Minkowski Metric
I wonder what it means?
covariant? Tensor? Metric?
I never did know. I probably never will.
Will it get me to alpha centuri or make me immortal?
I don't think so.
"Jack Sarfatti" wrote in message
...
"The Minkowski metric, unlike the Riemann
metric, by definition is NOT a generally covariant quantity.
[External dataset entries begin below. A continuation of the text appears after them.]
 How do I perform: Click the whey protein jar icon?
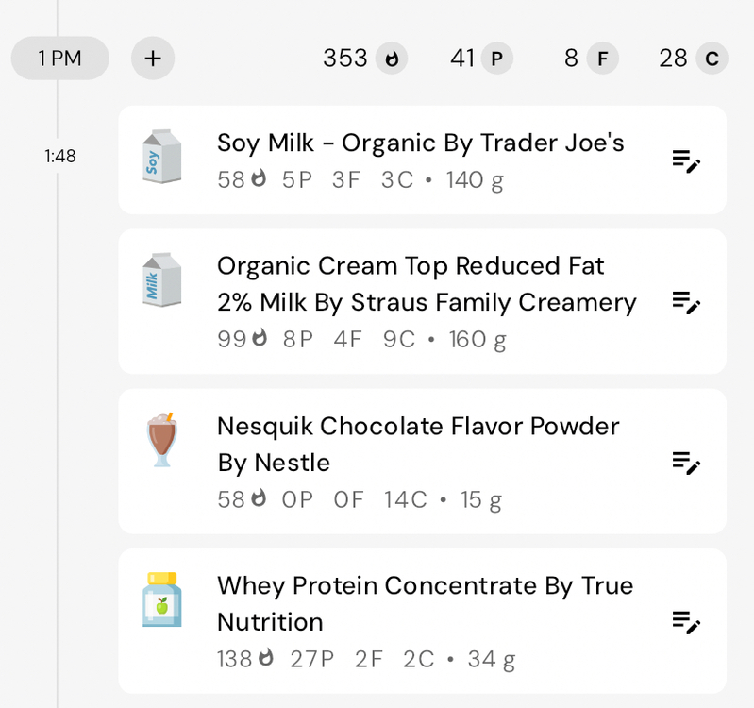click(x=161, y=599)
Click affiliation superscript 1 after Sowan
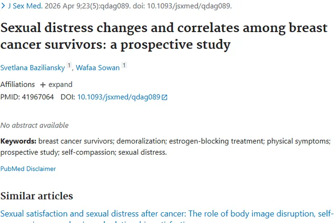 click(x=124, y=66)
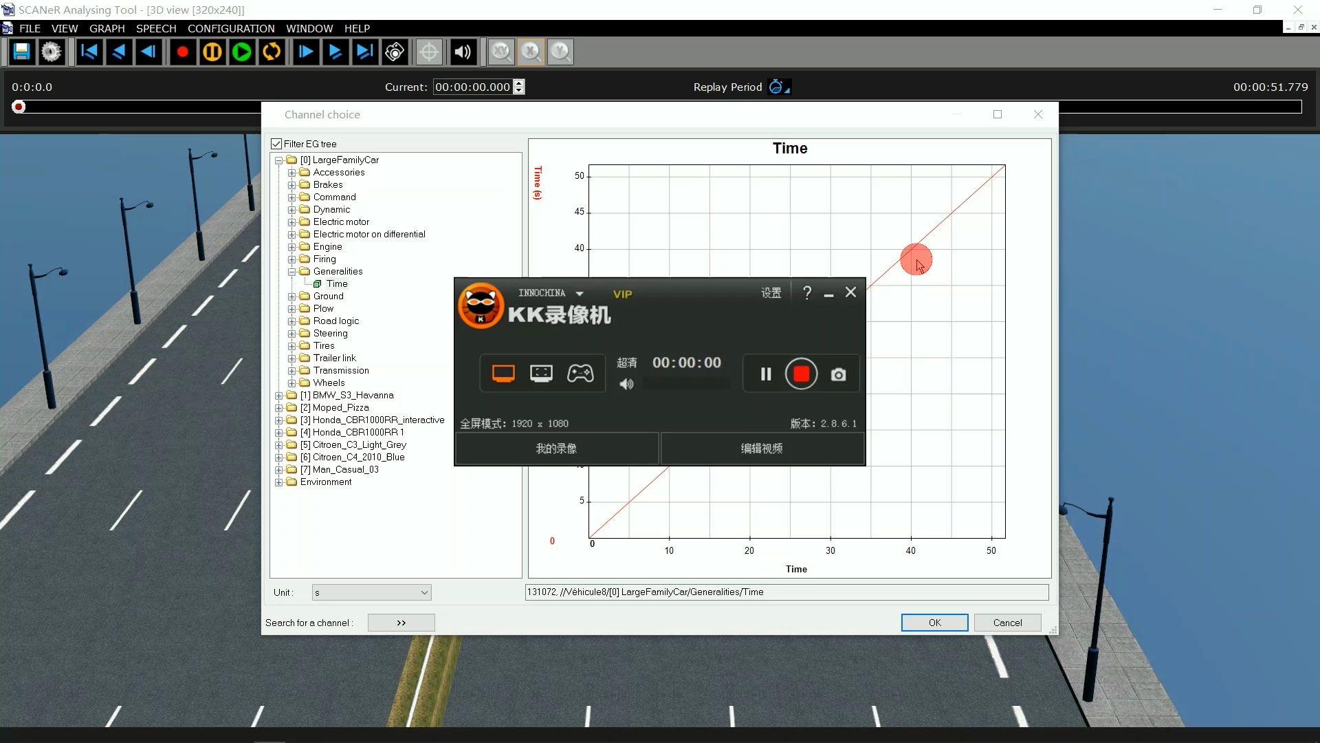This screenshot has height=743, width=1320.
Task: Start replay with the green play icon
Action: (242, 52)
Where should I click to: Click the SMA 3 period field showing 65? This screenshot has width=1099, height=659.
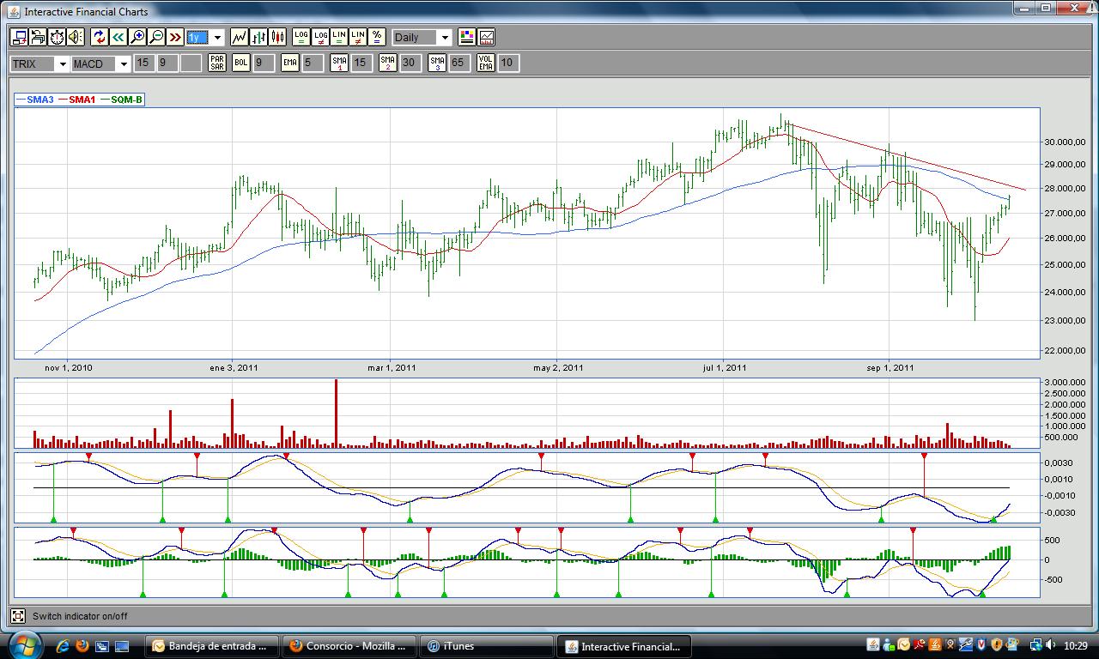(x=459, y=63)
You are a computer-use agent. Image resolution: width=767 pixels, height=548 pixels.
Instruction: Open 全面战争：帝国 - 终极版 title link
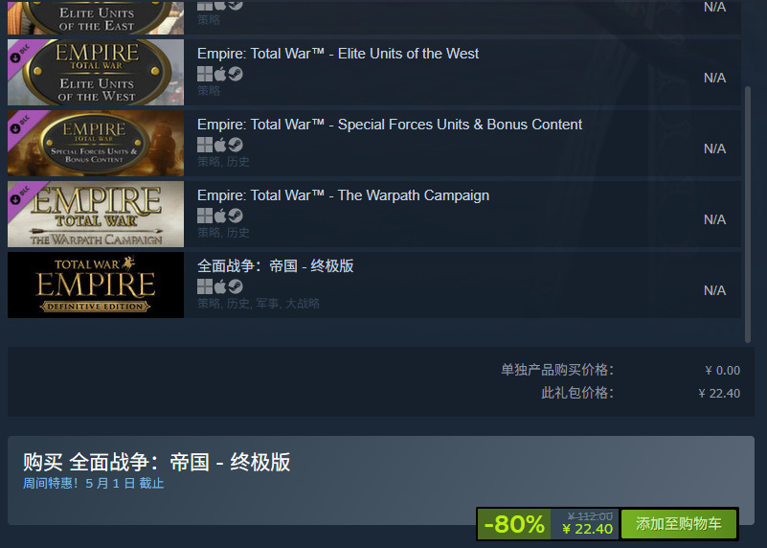pyautogui.click(x=276, y=266)
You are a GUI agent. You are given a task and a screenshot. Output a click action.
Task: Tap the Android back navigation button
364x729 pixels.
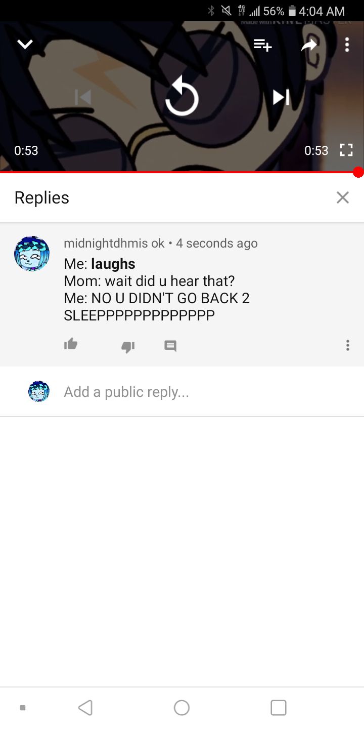tap(85, 707)
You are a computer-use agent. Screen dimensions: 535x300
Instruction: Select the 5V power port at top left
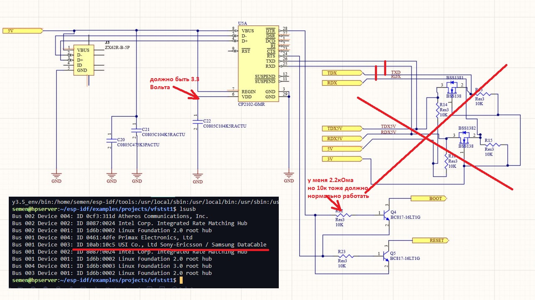coord(23,31)
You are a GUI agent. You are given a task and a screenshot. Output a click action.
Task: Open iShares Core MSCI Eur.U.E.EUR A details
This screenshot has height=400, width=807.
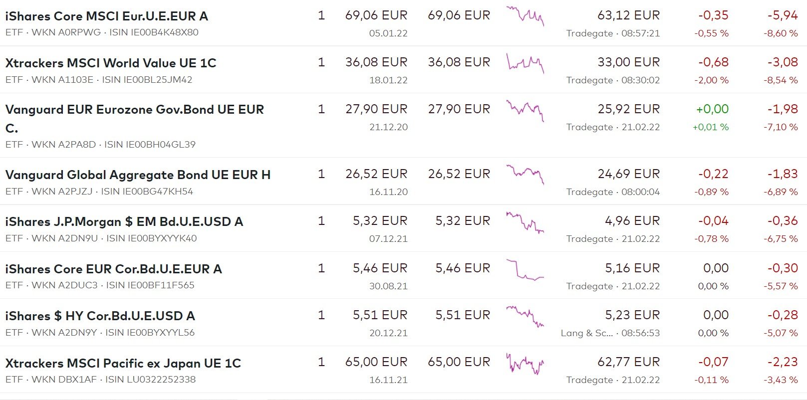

This is
now conventional wisdom in the history and foundations of
gravitational physics." wrote Z
The above remark is wrong. inkowskiIn fact the Minkowski metric is a
covariant second rank tensor under GCTs in globally flat spacetime and it
is invariant under Lorentz boosts connecting geodesic observers.
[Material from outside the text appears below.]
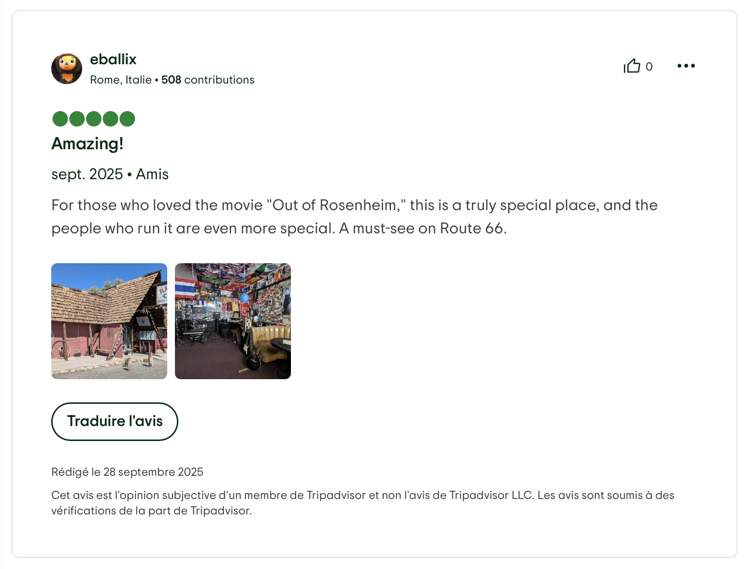The height and width of the screenshot is (569, 750).
Task: Click the "Rome, Italie" location text
Action: tap(121, 80)
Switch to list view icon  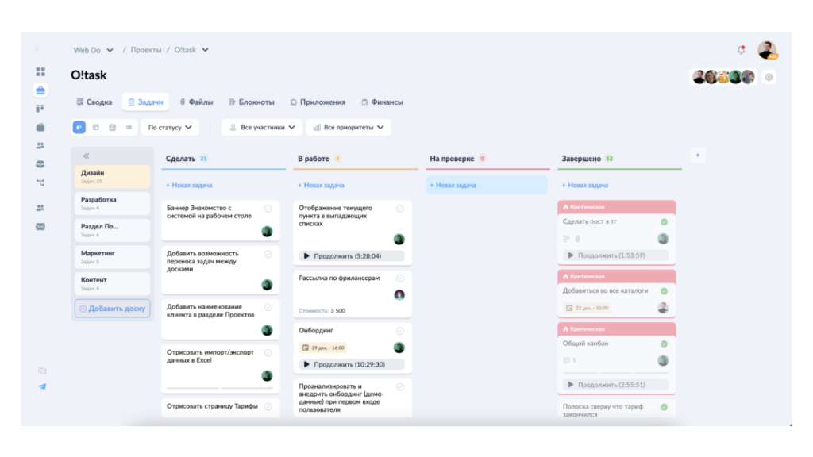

Even when you make the split in intrinsically curved space-time
guv(curved) = (Minkowski)uv + huv(curved)
each term on RHS is generally covariant separately.
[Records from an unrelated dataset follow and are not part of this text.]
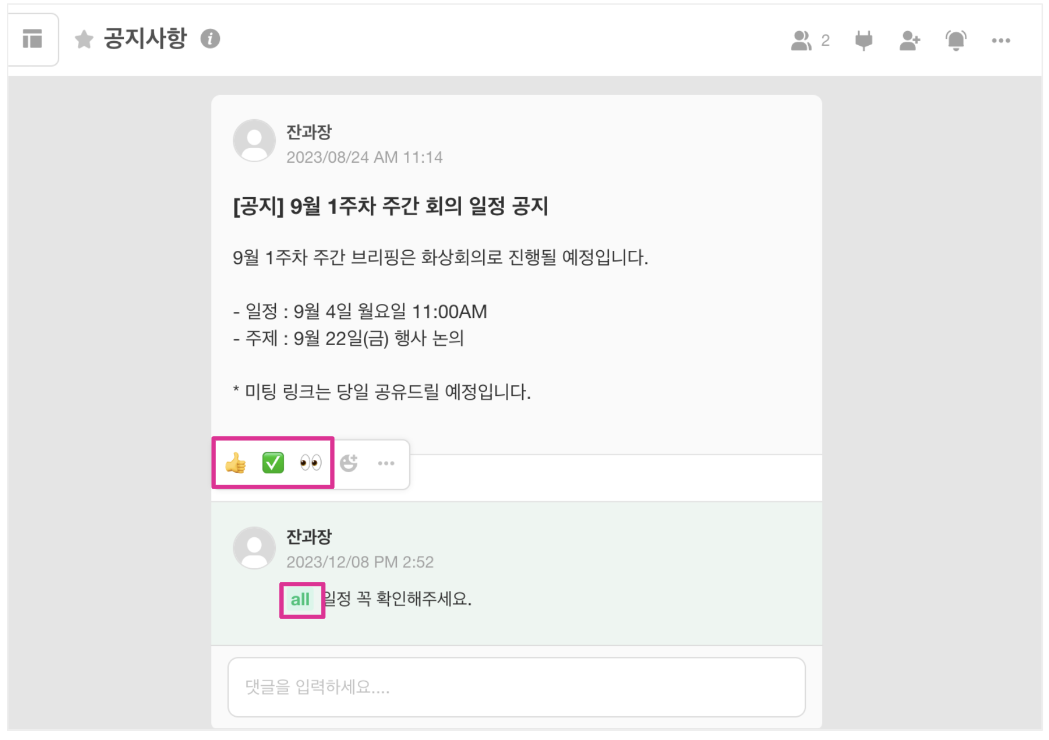Open the header more options menu
Image resolution: width=1049 pixels, height=740 pixels.
(x=1000, y=41)
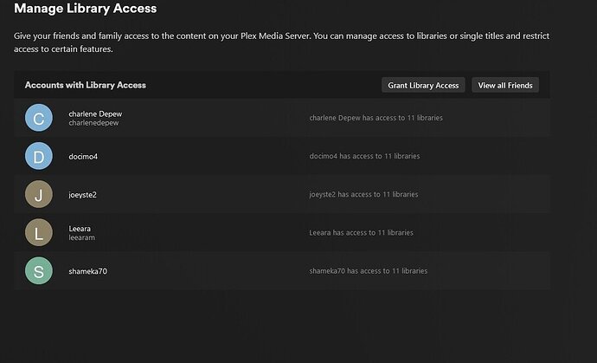This screenshot has height=363, width=597.
Task: Select docimo4's library access status text
Action: pyautogui.click(x=364, y=156)
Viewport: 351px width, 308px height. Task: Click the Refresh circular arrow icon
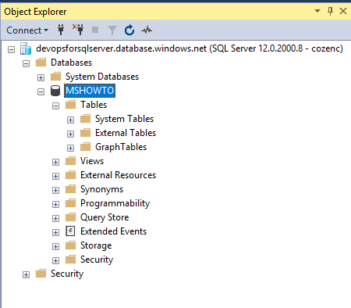point(129,30)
Consider 1+1 space-time for computational simplicity.
The O(1,1) Lorentz boosts between geodesic inertial observers are
xi' = Li'^ixi
i = 0,1
x0' = #(x0 - @x1)
x1' = #(-@x0 + x1)
c = 1
# = (1 - @^2)^-1/2
In ordinary notation # = gamma, @ = v = relative speed between geodesic
inertial observers
L0'^0 = #
L0'^1 = - #@
L1'^0 = - #@ = L0'^1
L1'^1 = # = L0'^0
(M)i'j' = L^ii'L^jj'(M)ij
where "Minkowski" = M
M00 = 1
M11 = -1
M01 = M10 = 0
M0'0' = L0'^iL0'^jMij
= L0'^0L0'^0M00 + L0'^1L0'^1M11
= L0'^0L0'^0 - L0'^1L0'^1M11
= #^2 - #^2@^2 = +1 = M00
M0'0' = M00
M1'1' = L1'^iL1'^jMij
= L1'^0 L1'^0M00 + L1'^1L1'^1M11
= L1'^0 L1'^0 - L1'^1L1'^1
= #^2@^2 - #^2 = -1 = M11
M1'1' = M11
M0'1' = L0'^iL1'^jMij
= L0'^0L1'^0M00 + L0'^1L1'^1M11
= L0'^0L1'^0 - L0'^1L1'^1
= 0 = M1'0' = M10 = M01
Therefore the canonical form for the Minkowski metric is invariant under
the linear Lorentz boosts connecting geodesic observers.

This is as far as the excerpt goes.